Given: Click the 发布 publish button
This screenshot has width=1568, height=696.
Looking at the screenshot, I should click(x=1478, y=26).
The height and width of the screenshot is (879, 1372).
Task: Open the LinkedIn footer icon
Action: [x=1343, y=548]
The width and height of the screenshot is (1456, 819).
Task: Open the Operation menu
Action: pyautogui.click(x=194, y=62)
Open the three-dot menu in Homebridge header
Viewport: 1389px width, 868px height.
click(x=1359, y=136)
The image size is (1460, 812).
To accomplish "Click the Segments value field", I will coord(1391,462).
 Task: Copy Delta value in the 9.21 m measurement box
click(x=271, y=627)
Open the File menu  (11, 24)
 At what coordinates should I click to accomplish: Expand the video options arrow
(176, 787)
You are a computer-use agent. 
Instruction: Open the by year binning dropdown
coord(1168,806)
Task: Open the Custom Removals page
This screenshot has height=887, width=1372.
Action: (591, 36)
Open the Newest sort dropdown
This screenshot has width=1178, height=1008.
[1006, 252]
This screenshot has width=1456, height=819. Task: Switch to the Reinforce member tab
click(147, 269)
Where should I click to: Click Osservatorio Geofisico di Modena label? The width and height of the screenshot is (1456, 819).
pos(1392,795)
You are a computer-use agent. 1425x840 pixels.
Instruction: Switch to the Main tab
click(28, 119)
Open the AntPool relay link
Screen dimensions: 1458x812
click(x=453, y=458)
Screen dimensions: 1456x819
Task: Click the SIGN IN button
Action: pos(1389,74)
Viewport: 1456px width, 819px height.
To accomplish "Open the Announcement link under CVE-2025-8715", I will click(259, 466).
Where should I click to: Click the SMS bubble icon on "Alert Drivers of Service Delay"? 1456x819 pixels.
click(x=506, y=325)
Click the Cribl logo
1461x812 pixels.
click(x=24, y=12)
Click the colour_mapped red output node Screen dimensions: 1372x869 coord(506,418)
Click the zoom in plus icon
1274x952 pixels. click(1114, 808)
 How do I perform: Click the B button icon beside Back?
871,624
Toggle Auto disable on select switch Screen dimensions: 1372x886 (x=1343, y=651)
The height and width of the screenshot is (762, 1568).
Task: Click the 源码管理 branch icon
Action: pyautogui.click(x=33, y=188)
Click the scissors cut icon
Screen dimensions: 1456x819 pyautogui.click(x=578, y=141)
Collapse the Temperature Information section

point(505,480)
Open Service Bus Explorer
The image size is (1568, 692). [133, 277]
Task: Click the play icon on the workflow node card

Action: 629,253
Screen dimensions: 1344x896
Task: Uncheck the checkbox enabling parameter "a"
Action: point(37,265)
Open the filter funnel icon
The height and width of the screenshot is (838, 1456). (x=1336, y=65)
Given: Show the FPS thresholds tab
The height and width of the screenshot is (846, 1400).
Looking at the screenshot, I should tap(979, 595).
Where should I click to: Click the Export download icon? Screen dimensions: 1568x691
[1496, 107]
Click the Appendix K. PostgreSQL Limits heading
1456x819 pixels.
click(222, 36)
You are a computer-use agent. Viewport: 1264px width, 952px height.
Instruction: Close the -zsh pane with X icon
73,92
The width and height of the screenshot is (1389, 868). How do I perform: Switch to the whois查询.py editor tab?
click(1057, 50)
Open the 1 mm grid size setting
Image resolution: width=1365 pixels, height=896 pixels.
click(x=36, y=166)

_Brief:_ Would you show each line of the listing above that has the string "computer"?

_Answer section:_
You are a computer-use agent. 
You are a computer-use agent. 1425x840 pixels.
You are a computer-use agent. Viewport: 1264px width, 952px height.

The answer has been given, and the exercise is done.